Work to do: Output every line of the listing below verbatim, with no changes.

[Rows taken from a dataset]
====

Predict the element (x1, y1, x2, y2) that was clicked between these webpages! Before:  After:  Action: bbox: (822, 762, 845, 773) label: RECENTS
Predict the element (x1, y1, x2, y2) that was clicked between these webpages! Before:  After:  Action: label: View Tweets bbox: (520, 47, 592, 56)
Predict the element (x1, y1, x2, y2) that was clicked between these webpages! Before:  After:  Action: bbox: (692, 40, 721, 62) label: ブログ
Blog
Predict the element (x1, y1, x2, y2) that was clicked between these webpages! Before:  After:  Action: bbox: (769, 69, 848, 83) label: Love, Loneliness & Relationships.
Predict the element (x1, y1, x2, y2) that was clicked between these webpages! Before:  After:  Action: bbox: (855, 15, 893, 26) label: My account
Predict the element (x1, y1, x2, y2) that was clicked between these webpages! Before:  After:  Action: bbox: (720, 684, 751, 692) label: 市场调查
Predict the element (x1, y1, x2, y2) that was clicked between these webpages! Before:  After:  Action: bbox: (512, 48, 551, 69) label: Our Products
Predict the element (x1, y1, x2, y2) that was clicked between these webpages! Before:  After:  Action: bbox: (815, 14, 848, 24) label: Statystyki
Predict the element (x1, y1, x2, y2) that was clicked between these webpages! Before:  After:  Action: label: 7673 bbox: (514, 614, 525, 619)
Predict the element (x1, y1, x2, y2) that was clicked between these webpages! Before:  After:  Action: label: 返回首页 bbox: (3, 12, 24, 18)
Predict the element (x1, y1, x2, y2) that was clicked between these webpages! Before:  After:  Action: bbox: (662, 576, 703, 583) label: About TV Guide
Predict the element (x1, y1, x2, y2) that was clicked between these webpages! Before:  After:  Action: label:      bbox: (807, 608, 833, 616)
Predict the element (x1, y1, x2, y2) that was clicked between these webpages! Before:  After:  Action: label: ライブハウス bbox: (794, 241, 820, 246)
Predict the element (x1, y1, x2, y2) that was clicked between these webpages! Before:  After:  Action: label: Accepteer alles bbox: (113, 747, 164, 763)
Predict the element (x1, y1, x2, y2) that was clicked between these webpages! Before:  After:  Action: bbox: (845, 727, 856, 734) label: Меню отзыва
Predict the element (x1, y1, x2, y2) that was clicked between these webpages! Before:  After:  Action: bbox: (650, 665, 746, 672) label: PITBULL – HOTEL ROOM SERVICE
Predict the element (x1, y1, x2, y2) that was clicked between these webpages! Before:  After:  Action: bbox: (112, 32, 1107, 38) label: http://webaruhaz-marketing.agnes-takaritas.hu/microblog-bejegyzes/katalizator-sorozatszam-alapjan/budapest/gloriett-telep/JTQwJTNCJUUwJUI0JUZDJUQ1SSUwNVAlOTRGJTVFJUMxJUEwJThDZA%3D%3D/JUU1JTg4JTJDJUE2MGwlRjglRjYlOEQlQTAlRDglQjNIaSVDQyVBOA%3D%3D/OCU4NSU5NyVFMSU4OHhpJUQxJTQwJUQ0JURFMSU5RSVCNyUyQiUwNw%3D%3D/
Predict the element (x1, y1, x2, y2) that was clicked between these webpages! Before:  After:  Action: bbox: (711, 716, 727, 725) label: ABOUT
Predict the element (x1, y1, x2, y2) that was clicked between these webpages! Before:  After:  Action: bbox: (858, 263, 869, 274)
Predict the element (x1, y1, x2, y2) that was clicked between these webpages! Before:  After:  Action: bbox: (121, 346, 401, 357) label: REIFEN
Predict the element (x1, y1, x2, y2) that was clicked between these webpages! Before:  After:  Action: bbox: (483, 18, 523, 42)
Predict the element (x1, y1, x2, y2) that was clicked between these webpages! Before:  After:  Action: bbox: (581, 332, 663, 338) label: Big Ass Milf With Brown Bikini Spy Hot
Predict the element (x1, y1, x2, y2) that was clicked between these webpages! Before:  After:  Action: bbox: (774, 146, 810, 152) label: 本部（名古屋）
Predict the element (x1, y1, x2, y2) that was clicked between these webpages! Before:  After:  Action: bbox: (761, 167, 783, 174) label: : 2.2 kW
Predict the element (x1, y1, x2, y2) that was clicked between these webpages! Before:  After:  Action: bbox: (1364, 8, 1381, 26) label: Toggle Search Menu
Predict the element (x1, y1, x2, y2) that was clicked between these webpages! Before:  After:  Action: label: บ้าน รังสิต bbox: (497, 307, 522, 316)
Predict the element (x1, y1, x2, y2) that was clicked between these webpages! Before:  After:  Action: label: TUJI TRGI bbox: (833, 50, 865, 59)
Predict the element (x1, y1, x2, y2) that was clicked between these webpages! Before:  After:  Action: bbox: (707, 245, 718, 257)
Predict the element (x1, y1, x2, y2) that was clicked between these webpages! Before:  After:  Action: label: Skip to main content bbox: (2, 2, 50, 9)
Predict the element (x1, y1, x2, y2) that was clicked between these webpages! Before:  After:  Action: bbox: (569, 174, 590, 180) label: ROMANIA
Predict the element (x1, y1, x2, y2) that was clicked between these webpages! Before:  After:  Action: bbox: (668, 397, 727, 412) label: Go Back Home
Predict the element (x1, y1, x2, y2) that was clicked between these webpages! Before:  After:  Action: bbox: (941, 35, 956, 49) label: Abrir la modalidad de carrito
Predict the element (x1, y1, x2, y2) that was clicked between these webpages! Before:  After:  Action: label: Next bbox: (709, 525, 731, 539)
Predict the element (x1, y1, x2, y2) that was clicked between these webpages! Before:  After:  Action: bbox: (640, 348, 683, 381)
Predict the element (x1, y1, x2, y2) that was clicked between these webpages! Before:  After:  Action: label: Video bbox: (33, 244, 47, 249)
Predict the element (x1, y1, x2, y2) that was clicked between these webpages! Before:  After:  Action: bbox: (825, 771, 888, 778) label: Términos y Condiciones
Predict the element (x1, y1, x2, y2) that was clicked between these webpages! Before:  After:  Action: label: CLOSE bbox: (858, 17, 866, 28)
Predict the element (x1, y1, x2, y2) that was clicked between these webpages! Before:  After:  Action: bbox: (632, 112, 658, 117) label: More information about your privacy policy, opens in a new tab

====

Exercise response:
Predict the element (x1, y1, x2, y2) that was clicked between these webpages! Before:  After:  Action: bbox: (822, 762, 845, 773) label: RECENTS
Predict the element (x1, y1, x2, y2) that was clicked between these webpages! Before:  After:  Action: label: View Tweets bbox: (520, 47, 592, 56)
Predict the element (x1, y1, x2, y2) that was clicked between these webpages! Before:  After:  Action: bbox: (692, 40, 721, 62) label: ブログ
Blog
Predict the element (x1, y1, x2, y2) that was clicked between these webpages! Before:  After:  Action: bbox: (769, 69, 848, 83) label: Love, Loneliness & Relationships.
Predict the element (x1, y1, x2, y2) that was clicked between these webpages! Before:  After:  Action: bbox: (855, 15, 893, 26) label: My account
Predict the element (x1, y1, x2, y2) that was clicked between these webpages! Before:  After:  Action: bbox: (720, 684, 751, 692) label: 市场调查
Predict the element (x1, y1, x2, y2) that was clicked between these webpages! Before:  After:  Action: bbox: (512, 48, 551, 69) label: Our Products
Predict the element (x1, y1, x2, y2) that was clicked between these webpages! Before:  After:  Action: bbox: (815, 14, 848, 24) label: Statystyki
Predict the element (x1, y1, x2, y2) that was clicked between these webpages! Before:  After:  Action: label: 7673 bbox: (514, 614, 525, 619)
Predict the element (x1, y1, x2, y2) that was clicked between these webpages! Before:  After:  Action: label: 返回首页 bbox: (3, 12, 24, 18)
Predict the element (x1, y1, x2, y2) that was clicked between these webpages! Before:  After:  Action: bbox: (662, 576, 703, 583) label: About TV Guide
Predict the element (x1, y1, x2, y2) that was clicked between these webpages! Before:  After:  Action: label:      bbox: (807, 608, 833, 616)
Predict the element (x1, y1, x2, y2) that was clicked between these webpages! Before:  After:  Action: label: ライブハウス bbox: (794, 241, 820, 246)
Predict the element (x1, y1, x2, y2) that was clicked between these webpages! Before:  After:  Action: label: Accepteer alles bbox: (113, 747, 164, 763)
Predict the element (x1, y1, x2, y2) that was clicked between these webpages! Before:  After:  Action: bbox: (845, 727, 856, 734) label: Меню отзыва
Predict the element (x1, y1, x2, y2) that was clicked between these webpages! Before:  After:  Action: bbox: (650, 665, 746, 672) label: PITBULL – HOTEL ROOM SERVICE
Predict the element (x1, y1, x2, y2) that was clicked between these webpages! Before:  After:  Action: bbox: (112, 32, 1107, 38) label: http://webaruhaz-marketing.agnes-takaritas.hu/microblog-bejegyzes/katalizator-sorozatszam-alapjan/budapest/gloriett-telep/JTQwJTNCJUUwJUI0JUZDJUQ1SSUwNVAlOTRGJTVFJUMxJUEwJThDZA%3D%3D/JUU1JTg4JTJDJUE2MGwlRjglRjYlOEQlQTAlRDglQjNIaSVDQyVBOA%3D%3D/OCU4NSU5NyVFMSU4OHhpJUQxJTQwJUQ0JURFMSU5RSVCNyUyQiUwNw%3D%3D/
Predict the element (x1, y1, x2, y2) that was clicked between these webpages! Before:  After:  Action: bbox: (711, 716, 727, 725) label: ABOUT
Predict the element (x1, y1, x2, y2) that was clicked between these webpages! Before:  After:  Action: bbox: (858, 263, 869, 274)
Predict the element (x1, y1, x2, y2) that was clicked between these webpages! Before:  After:  Action: bbox: (121, 346, 401, 357) label: REIFEN
Predict the element (x1, y1, x2, y2) that was clicked between these webpages! Before:  After:  Action: bbox: (483, 18, 523, 42)
Predict the element (x1, y1, x2, y2) that was clicked between these webpages! Before:  After:  Action: bbox: (581, 332, 663, 338) label: Big Ass Milf With Brown Bikini Spy Hot
Predict the element (x1, y1, x2, y2) that was clicked between these webpages! Before:  After:  Action: bbox: (774, 146, 810, 152) label: 本部（名古屋）
Predict the element (x1, y1, x2, y2) that was clicked between these webpages! Before:  After:  Action: bbox: (761, 167, 783, 174) label: : 2.2 kW
Predict the element (x1, y1, x2, y2) that was clicked between these webpages! Before:  After:  Action: bbox: (1364, 8, 1381, 26) label: Toggle Search Menu
Predict the element (x1, y1, x2, y2) that was clicked between these webpages! Before:  After:  Action: label: บ้าน รังสิต bbox: (497, 307, 522, 316)
Predict the element (x1, y1, x2, y2) that was clicked between these webpages! Before:  After:  Action: label: TUJI TRGI bbox: (833, 50, 865, 59)
Predict the element (x1, y1, x2, y2) that was clicked between these webpages! Before:  After:  Action: bbox: (707, 245, 718, 257)
Predict the element (x1, y1, x2, y2) that was clicked between these webpages! Before:  After:  Action: label: Skip to main content bbox: (2, 2, 50, 9)
Predict the element (x1, y1, x2, y2) that was clicked between these webpages! Before:  After:  Action: bbox: (569, 174, 590, 180) label: ROMANIA
Predict the element (x1, y1, x2, y2) that was clicked between these webpages! Before:  After:  Action: bbox: (668, 397, 727, 412) label: Go Back Home
Predict the element (x1, y1, x2, y2) that was clicked between these webpages! Before:  After:  Action: bbox: (941, 35, 956, 49) label: Abrir la modalidad de carrito
Predict the element (x1, y1, x2, y2) that was clicked between these webpages! Before:  After:  Action: label: Next bbox: (709, 525, 731, 539)
Predict the element (x1, y1, x2, y2) that was clicked between these webpages! Before:  After:  Action: bbox: (640, 348, 683, 381)
Predict the element (x1, y1, x2, y2) that was clicked between these webpages! Before:  After:  Action: label: Video bbox: (33, 244, 47, 249)
Predict the element (x1, y1, x2, y2) that was clicked between these webpages! Before:  After:  Action: bbox: (825, 771, 888, 778) label: Términos y Condiciones
Predict the element (x1, y1, x2, y2) that was clicked between these webpages! Before:  After:  Action: label: CLOSE bbox: (858, 17, 866, 28)
Predict the element (x1, y1, x2, y2) that was clicked between these webpages! Before:  After:  Action: bbox: (632, 112, 658, 117) label: More information about your privacy policy, opens in a new tab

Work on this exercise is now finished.